Hamm sale y camina por la calle hasta una escalinata escondida que conduce al enorme Griffith Park. Con Westfeldt, hace más de diez años que viven ahí, y conocen todos los secretos del barrio. "Acá está la casa de Megan", señala, refiriéndose a Fox, que actuó con la pareja en la película Plan perfecto . "Y January vive acá a la vuelta", cuenta, en referencia a Jones, que interpreta a Betty, su ex mujer, en Mad Men. ("Si yo trabajara más", dice Jones, "haríamos pool de autos para ir a grabar".)
Hamm sube la escalinata de a dos escalones por vez. Llega un poco cansado, con gotas de sudor en la frente, así que para un minuto a descansar. Tiene todo grande: el mentón de granito, los hombros de estibador portuario y, por supuesto, su hercúlea cabeza. "Soy el segundo tipo más cabezón en conducir Saturday Night Live ", cuenta, y en respuesta a la pregunta que evidentemente surge de inmediato, dice: "Ben Affleck. Guau. Yo creía que era cabezón hasta que conocí a ese pibe. Qué hijo de puta. No me cites, pero nunca vi una cabeza de esas dimensiones."

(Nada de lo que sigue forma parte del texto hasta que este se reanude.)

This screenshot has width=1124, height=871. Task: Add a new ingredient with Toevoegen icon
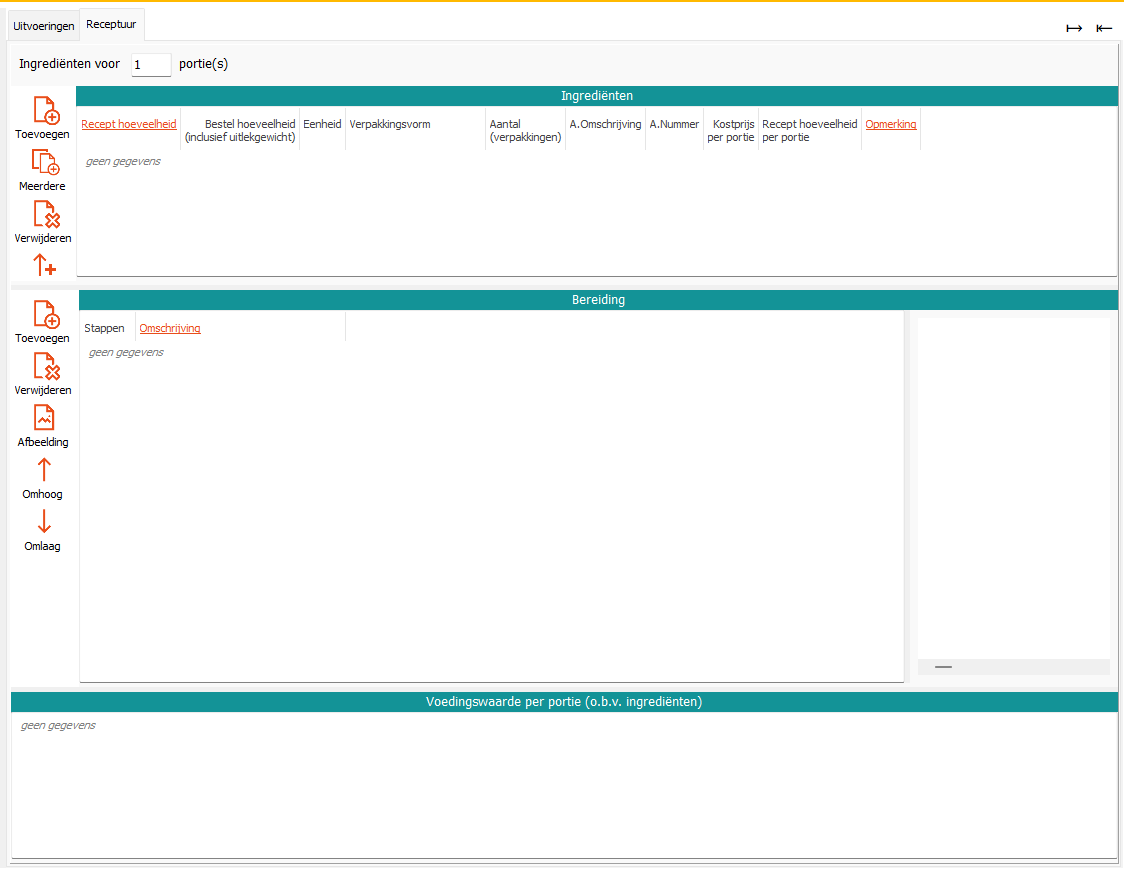pos(46,111)
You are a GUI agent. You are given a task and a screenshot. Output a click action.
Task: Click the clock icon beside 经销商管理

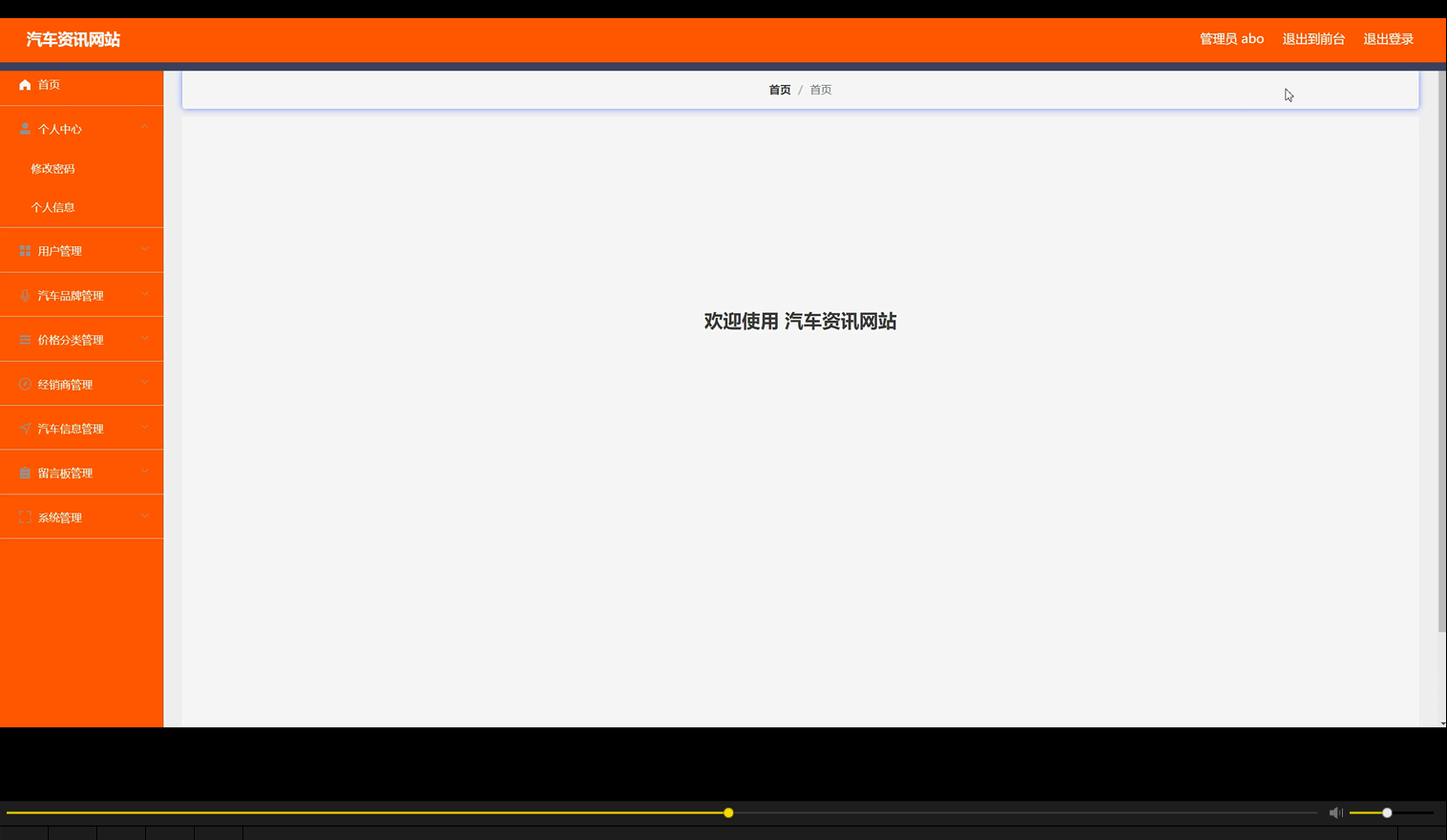[25, 384]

Pronto aparece el camino, y nos metemos por un sendero de tierra que lleva al Griffiths Observatory. Hamm cuenta que vio víboras y coyotes en el observatorio, pero ahora sólo hay unas señoras orientales haciendo tai chi. Subimos a lo más alto de la colina, y se saca los anteojos oscuros para disfrutar de la vista, de la postal fotográfica de la mañana de California. "No está mal, ¿no?"
Como metáfora, ésta no es de las peores: que Hamm, en la cima de un monte, con todo Hollywood a sus pies, declare "No está mal". Es demasiado modesto, algo propio del Medio Oeste de los Estados Unidos, para decir que probablemente sea el mejor actor que hay en este momento en la televisión. En cinco temporadas se ha metido en el papel de Don Draper, en el papel del personaje, el antihéroe alcohólico y mujeriego, tan profundamente, que hasta Daniel Day-Lewis lo elogió. Desde la época de Tony Soprano (personaje para quien también escribió Weiner) que un actor y un personaje no calzaban tan indisolublemente. Hamm interpreta a Draper, de mirada penetrante, con una contención tan impenetrable ("Nunca voy a ganar un premio por ser el que más actúa", dice) que es fácil subestimarlo, como lo han hecho en los Emmy durante cinco años. "En el programa, está en una situación desfavorable", dice su amigo John Slattery, que interpreta a su jefe en la serie, Roger Sterling. "No es un capo de la droga. No hace explotar cosas por el aire. Y, sin embargo, día tras día lo veo hacer sutilezas increíbles. La mayor parte del tiempo, la gente ni se da cuenta de que está actuando."